Table 3: Results for molecular docking of phytochemicals showing binding affinities ≥ -6.3kcal/mol against DPP4.
Source Plants	Phytochemicals	Interaction plot	Binding Affinities (kcal/mol)	Ki (µM)
Santolina insularis	Papraline		-6.5	16.989
Erythrina Varigatae	Osajin		-6.5	16.989
Silybum Marianum	Diprenyleriodictyol		-6.3	23.820
Silybum Marianum	SchizolaenoneB		-6.3	23.820

Analysis of reactivity using DFT

The DFT result exhibited that the 4 selected phytochemicals have high reactivity against the DPP4. The energy gap values ranged from 0.109 kcal/mol to 0.128 kcal/mol and proved their high reactivity abilities. The values of ELUMO and EHOMO were also low, exhibiting the fact that lower band energy gaps result in high affinity of the inhibitors for the target proteins. Among these phytochemicals, Papraline showed the highest reactivity against the DPP4, because the lowest band energy was exhibited among all of the phytochemicals i.e. 0.109 kcal/mol (Table 4).
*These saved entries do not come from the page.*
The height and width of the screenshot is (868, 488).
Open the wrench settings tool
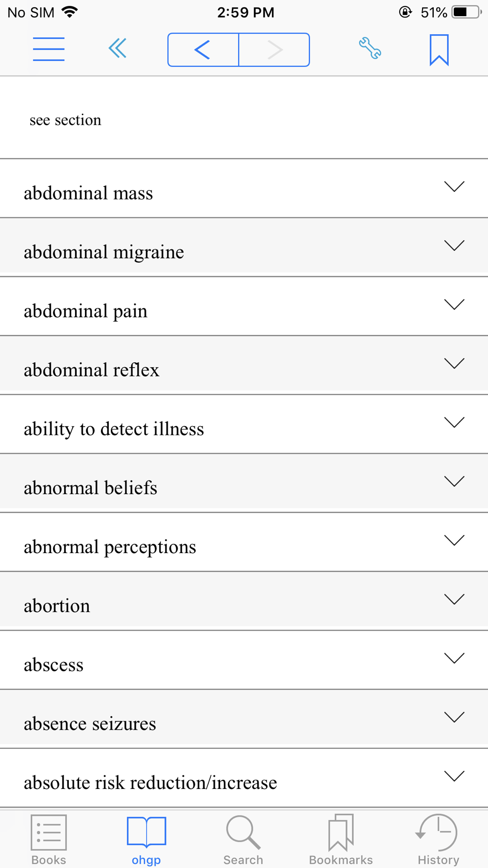[370, 49]
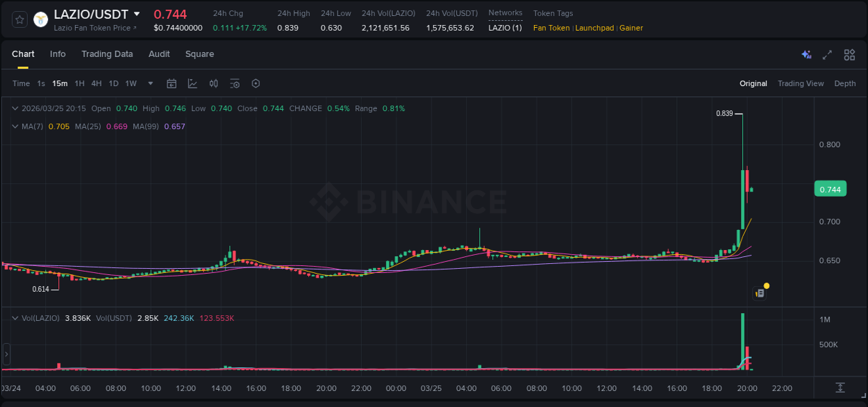Click the green 0.744 price label
The image size is (868, 407).
coord(831,188)
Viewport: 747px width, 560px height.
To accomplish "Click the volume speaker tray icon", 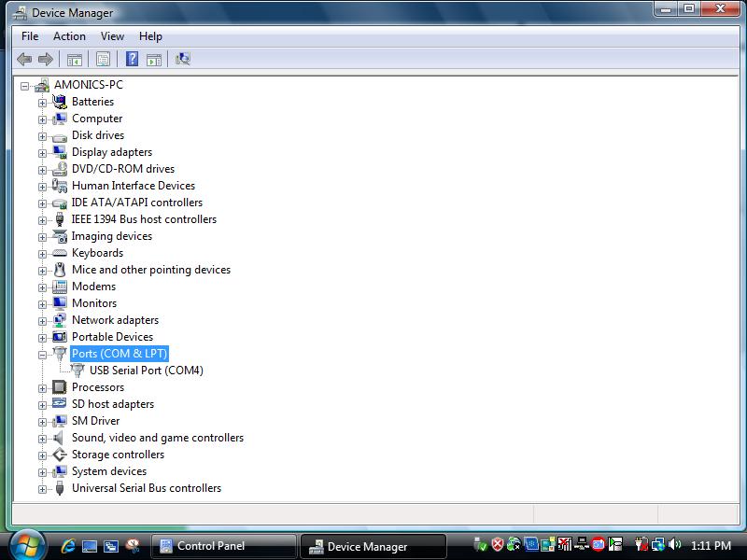I will (673, 545).
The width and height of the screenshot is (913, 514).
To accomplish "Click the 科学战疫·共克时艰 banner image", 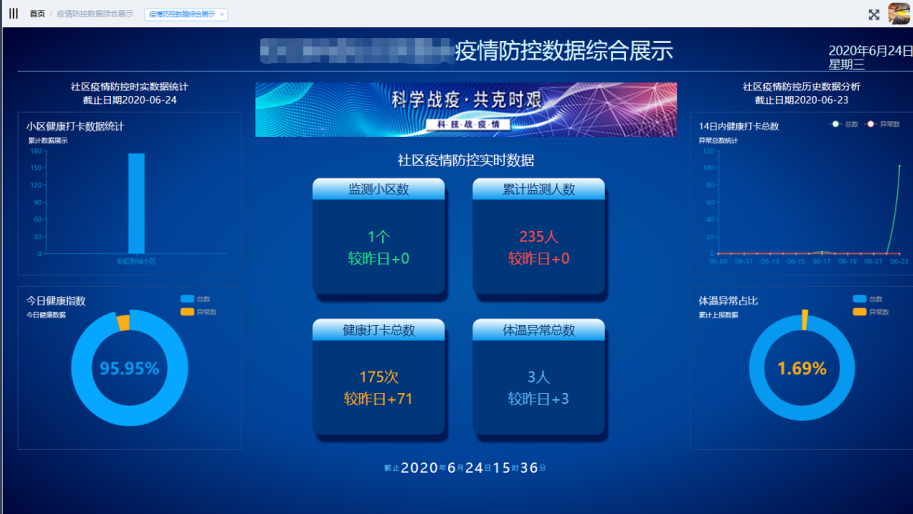I will coord(465,109).
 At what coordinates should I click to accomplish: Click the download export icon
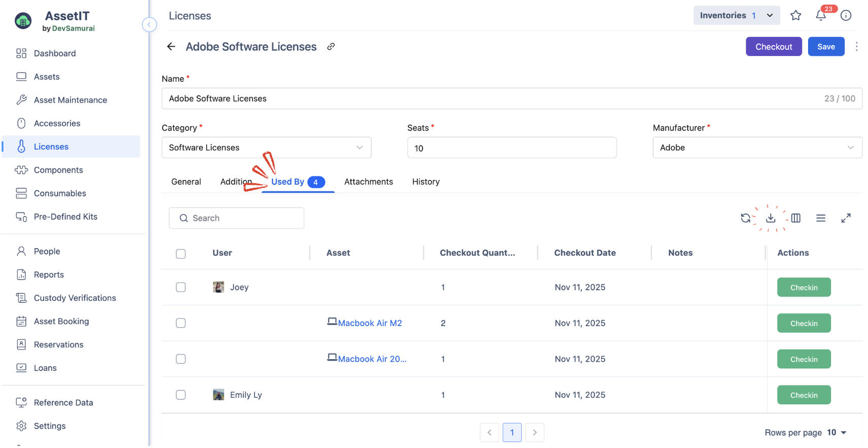[x=771, y=218]
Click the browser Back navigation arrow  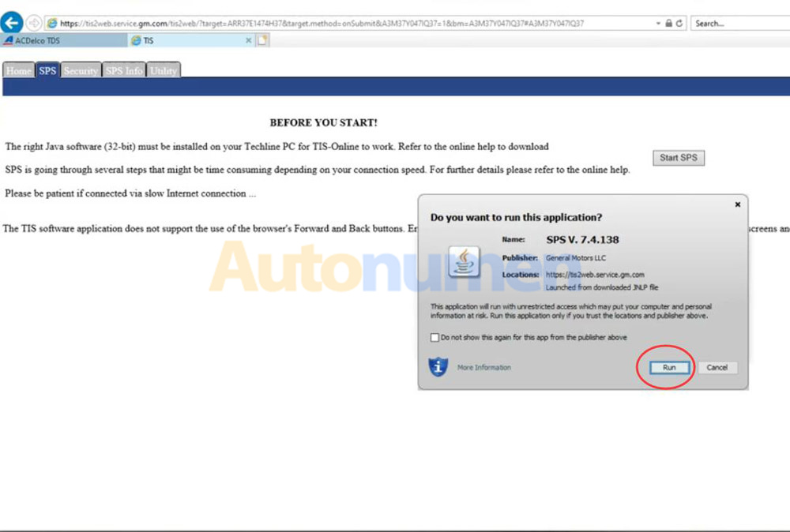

Diabetes is considered as epidemic worldwide and the majority of them have type-2 diabetes, which typically diagnosed in middle or later life. It is usually found associated with being overweight or obese. The trend to treat Type 2 diabetes is through lifestyle (diet and exercise) and oral ant diabetic agents (OADs) [35]. Since ancient times the plants and their phytochemical have been used as drugs for the treatment of type-2 diabetes mellitus in humans [36]. Earlier studies have shown that phytochemicals, that are safe and have no hazardous impact on human health, are considered as good therapeutic agents to cure many diseases [37,38]. There are some inhibitors of DPP4, which are already approved and have been used with diet and diabetic patient suggested to do exercise to control high blood sugar in adults with type-2 diabetes mellitus as prescribed medicines [39]. Medicinal class of DPP4 inhibitor includes sitagliptin, saxagliptin, linagliptin, and alogliptin most probably. They are available as both single-ingredient drugs and also in combination with some other diabetes medicines such as metformin (24). Lipinski’s rule considered as a very critical rule, used for gaining drug-like properties of phytochemicals. These can be consumed by a patient for the treatment of disease [23]. In this approach, the phytochemicals once passing through the Lipinski’s parameter, then leads to further evaluations on the basis of blood-brain barrier penetration behaviour. in silico screening method consists of such important parameters that help to explore the drug-like properties of all chemical compounds. BBB is called a semipermeable membrane barrier; its main function is to keep blood circulation separates from the fluid in the central nervous system (CNS). The drugs are more preferred that not reaching the CNS [40]. On the other hand, it was observed that the compounds that showed non-penetrating behaviour also represent another important parameter i.e. gastrointestinal absorption. A good phytochemical should have either high GI absorption that is found to be linked with epithelial cells [41].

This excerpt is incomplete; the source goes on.